— Source passage —
★ ★ ★

So when the team behind Plywood Express looked at the Orange Blossom Trail, they didn't see what outsiders see. They saw the corridor's old self.

"OBT, long, long time ago, used to be the corridor for a lot of dreams and opportunities."

That line is worth sitting with. Every blighted block in America used to be somebody's main street. The decline didn't happen overnight, and the revival won't either. But it does have a name. It's called the OBT CRA.

A Community Redevelopment Area exists for exactly this moment. When private operators look at a corridor and see what it could be again, the public side of the table meets them halfway. Tax dollars generated here stay here. Funding gets routed back into the lighting, the sidewalks, the storefronts, and the small businesses willing to plant a flag before the rest of the market notices.

To the community: the dreams aren't gone. They're being rebuilt. To investors and stakeholders: this is when capital lands earliest, before a corridor gets "discovered." To anyone still questioning whether the OBT CRA earns its keep: ask the operators already here. They didn't show up for what OBT is. They showed up for what it's about to be.

★ ★ ★

— What this exercise asks —
1) Rewrite the records starting at the line that contains "Screen dimensions: 1316x906" and ending at the line that contains "tap(111, 9)", keeping the requests unchanged but multiplying every coordinate in the answers by 0.75 and rounding to whole numbers, with halves rounded up. Give only those lines, and leave the pictures out.
2) Pick up the piece on the Orange Blossom Trail's revival and keep writing from its last sentence.

— Input material —

★ ★ ★

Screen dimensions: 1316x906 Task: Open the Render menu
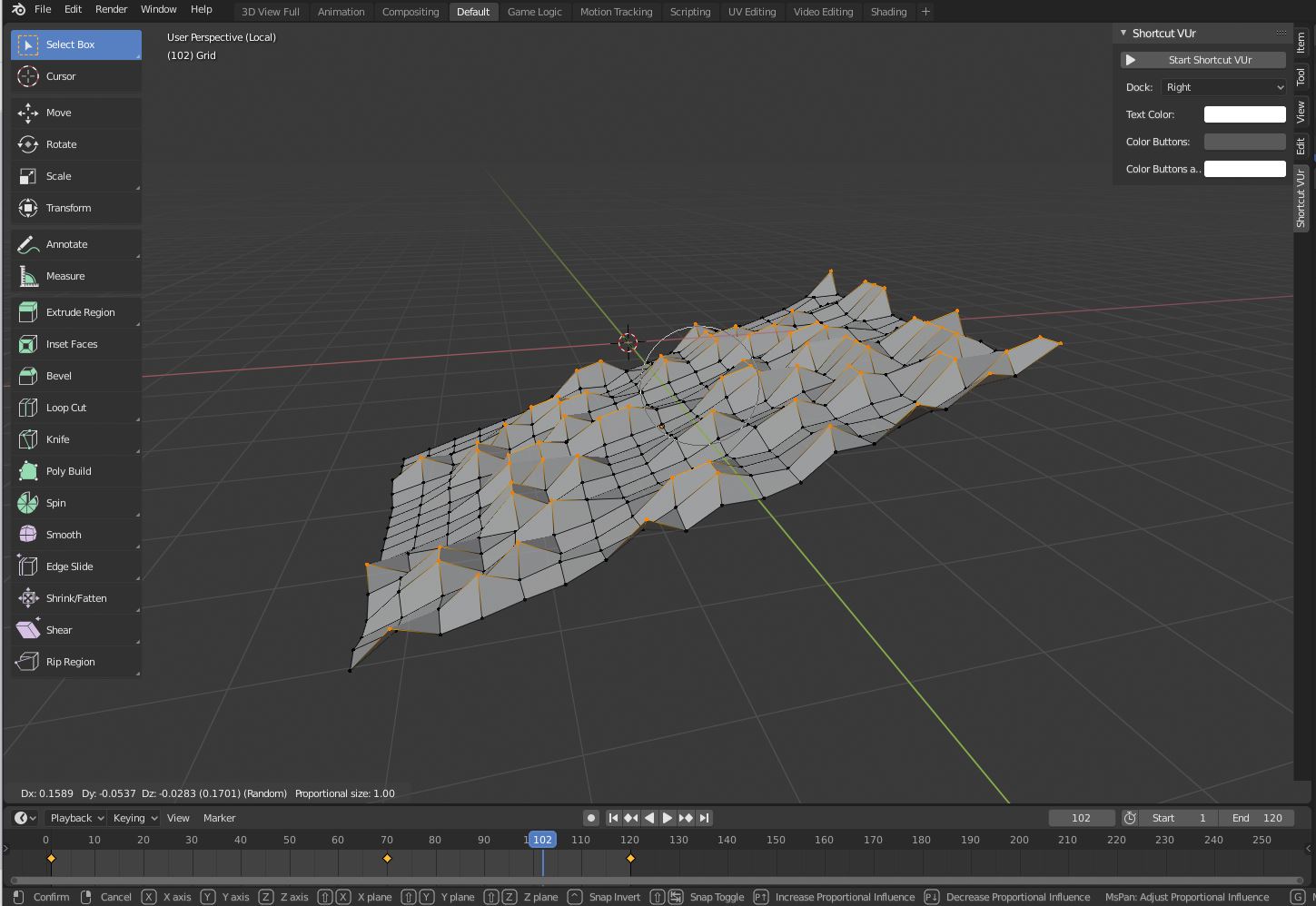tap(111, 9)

★ ★ ★

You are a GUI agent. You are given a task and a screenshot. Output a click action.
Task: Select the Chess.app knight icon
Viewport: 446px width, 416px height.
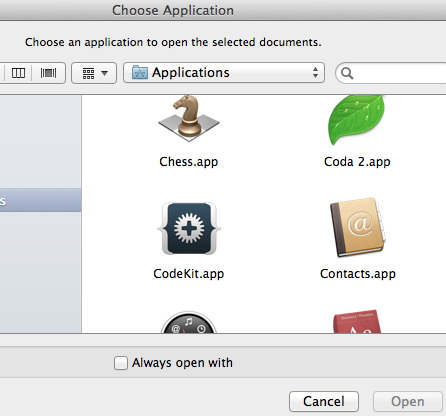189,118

★ ★ ★

— Answer list —
1)
Screen dimensions: 1316x906 Task: Open the Render menu
tap(83, 7)

2)
05/18/2026

When the owner of Plywood Express was asked what to tell lawmakers about the CRA program, his answer was direct: "I strongly suggest to keep it."

Here's why.

Before he could grow the business, he had to make it safe. Fences up. Cameras up, 24 hours a day, two weeks of recorded footage on rolling backup. Because employees don't do their best work in a place that doesn't feel secure, and customers don't keep coming back to one either.

That kind of investment isn't glamorous. It's foundational. And it's the kind of expense most small businesses can't front on their own. The CRA closed the gap.

His words again: "It's something you can clearly measure."

Employees protected. Customers retained. Property values trending up on a corridor that used to drift the other way. That's the math.

To the community: a safer OBT isn't a slogan. It's the lights, cameras, and locked fences paid for by a program built to do exactly this kind of work. To investors and stakeholders: this is what de-risks the next deal on this stretch. To lawmakers: the people running businesses on OBT are telling you what they need. Keep the CRA.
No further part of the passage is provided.